> _SOURCE EXCERPT_
Application of SHS for fabrication of aluminum-matrix nanocomposites (review) Текст научной статьи по специальности «Химические науки»

APPLICATION OF SHS FOR FABRICATION OF ALUMINUM-MATRIX

NANOCOMPOSITES (REVIEW)

A. P. Amosov*", E. I. Latukhin", A. R. Luts", Yu. V. Titova", A. A. Kuzina",

and D. A. Maidan"

aSamara State Technical University, Samara, 443100 Russia

e-mail: egundor@yandex.ru

DOI: 10.24411/9999-0014A-2019-10008

The first place in the production of composites with a metal matrix is occupied by aluminum-matrix composites (AMCs), due to their low weight, high specific strength, wear resistance, corrosion resistance, a fairly wide temperature range of operation, good technological properties [1-3]. The greatest volume of their application falls on road transport, where they are used for engine parts and brakes. Because of the scarcity of fibers, their high cost and complex manufacturing technology, the AMCs, discretely strengthened with ceramic particles AhO3, SiC, TiC, TiB2, Si3N4, AlN, etc., are more affordable and widely used. The presence of such refractory, high-strength and high-modulus ceramic particles in the matrix of aluminum alloys, which do not dissolve in the matrix, causes a significant improvement in mechanical properties including at elevated temperatures while maintaining a small specific gravity and other properties of aluminum.

> _ENTRIES PROVIDED_
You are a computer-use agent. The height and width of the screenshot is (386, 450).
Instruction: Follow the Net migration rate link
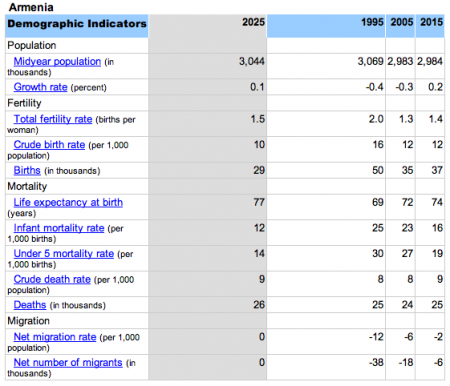[55, 337]
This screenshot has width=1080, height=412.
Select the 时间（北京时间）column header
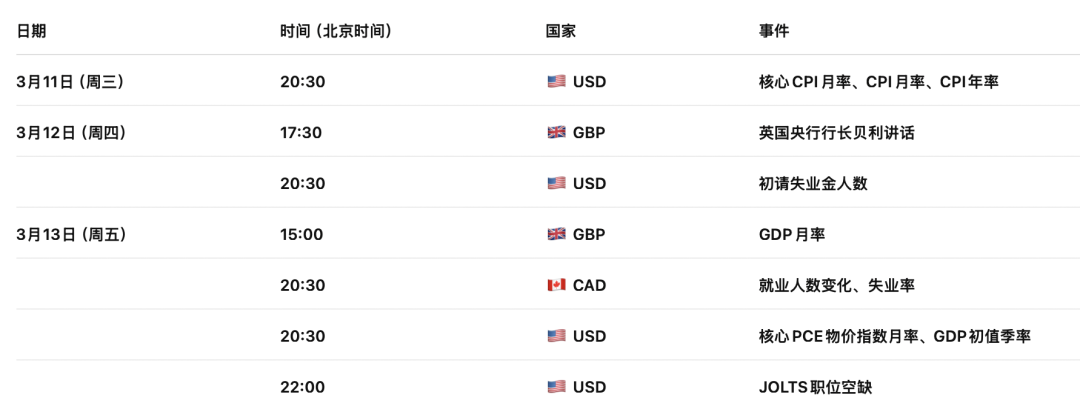(x=335, y=31)
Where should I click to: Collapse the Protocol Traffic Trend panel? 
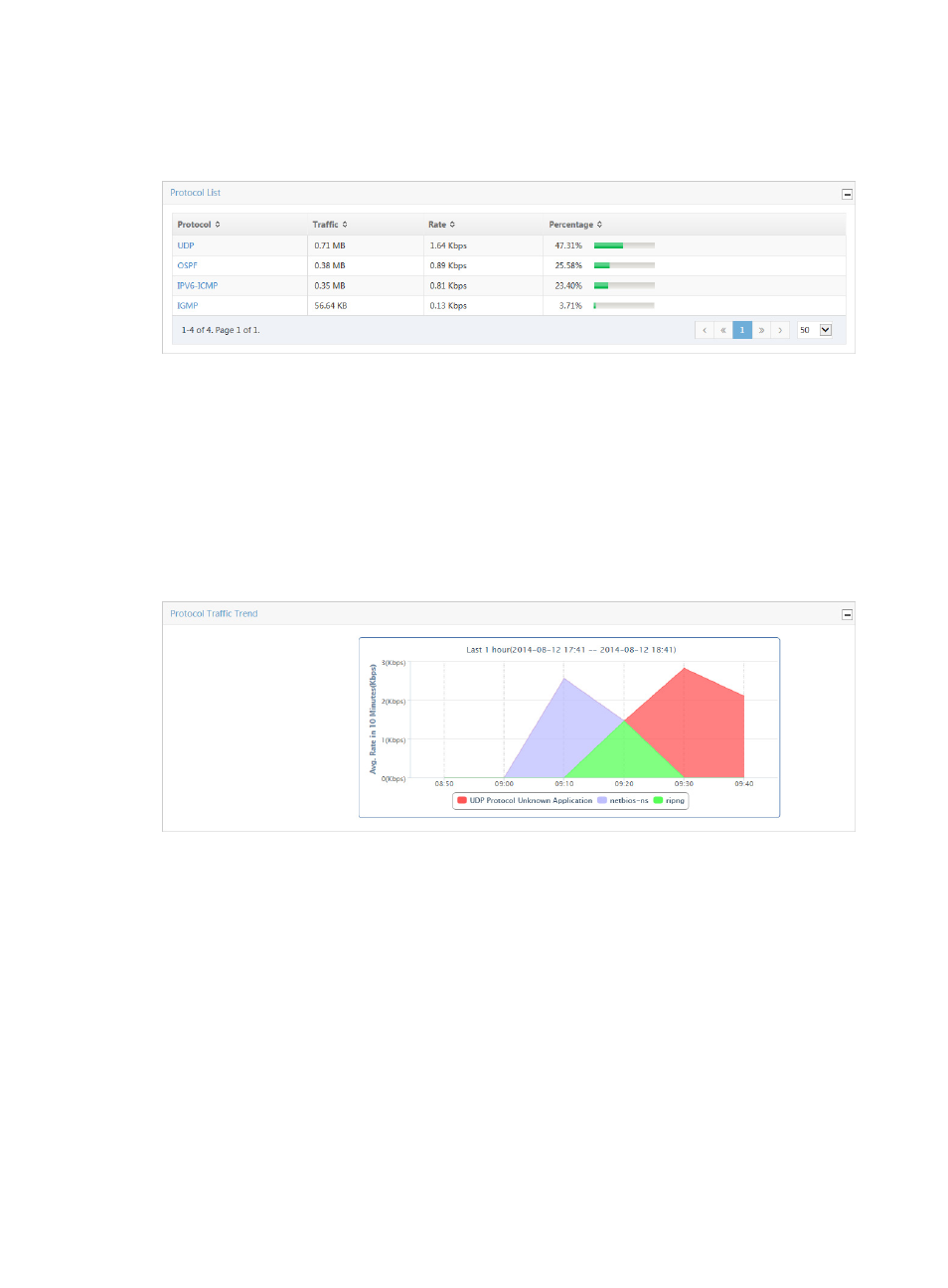coord(847,615)
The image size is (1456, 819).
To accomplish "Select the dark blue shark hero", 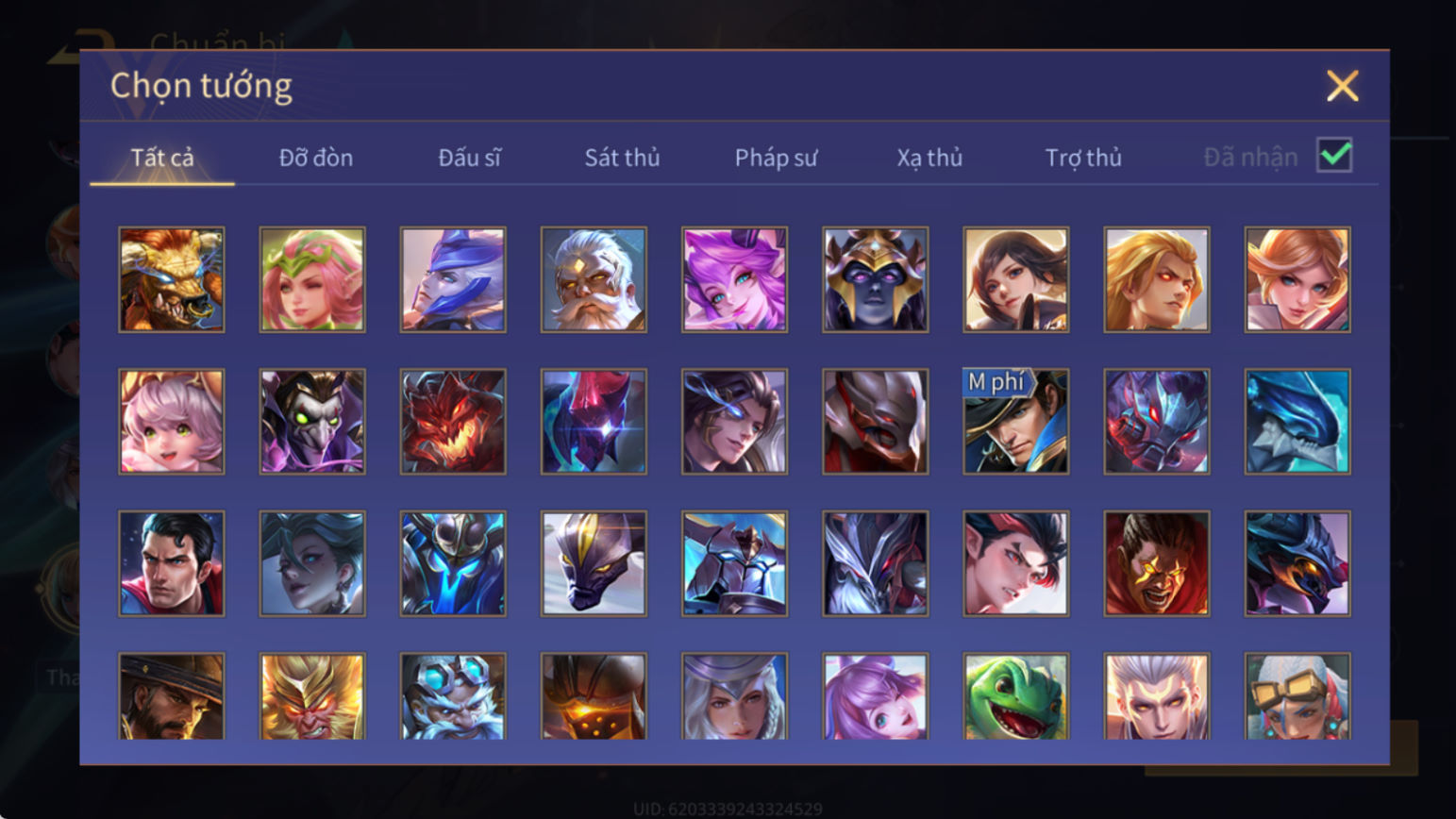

> _TO-DO LIST_
• A. In the aluminum-matrix composites review, where do these composites find their greatest volume of application?
• B. Continue the aluminum-matrix composites review from the point where it stops.

> _ANSWERS TO EACH TASK_
• A. Road transport, where they are used for engine parts and brakes.

• B.
However, the wider use of AMCs is constrained by a number of unresolved issues. It is necessary to increase the level of strength properties of AMCs as it is often insufficient especially at elevated temperatures. But the increase in strength due to the increase in the volume fraction of ceramic particles of micrometer size from 0.5 to 50 |im along with positive effects leads to such disadvantages as low crack resistance, low hardness and strength at elevated temperatures, poor mechanical machinability [4]. Much more promising is another direction of increasing the strength of AMCs - reducing the size of the reinforcing particles, the transition to the use of nanoparticles (from 1 to 100 nm) instead of micrometer-sized particles. With such a decrease in the size, other strengthening mechanisms begin to work, and a significant change in the properties of aluminum-matrix composites is achieved with a significantly lower content of the reinforcing phase, and, as a consequence, maintaining high ductility, which is very important to overcome such lacks of AMCs as low ductility and crack resistance with increased strength [5, 6]. In dispersion-strengthened nanocomposites, the matrix bears the main part of the external load, and the effective resistance to the displacement of dislocations in the body of the metal matrix is created by ceramic nanoparticles (Orowan mechanism), grain boundaries (Hall-Petch mechanism), the mismatch of elastic modules (EM) and coefficients of thermal expansion (CTE) of the matrix and nanoparticles. The greater the resistance, the higher the degree of strengthening of the material. Calculations show that the most significant contributions to strengthening are created by the mismatch of CTE, as well as by Orowan mechanism, especially when the particle diameter does not exceed 50 nm with the content of nanoparticles up to 15 vol %.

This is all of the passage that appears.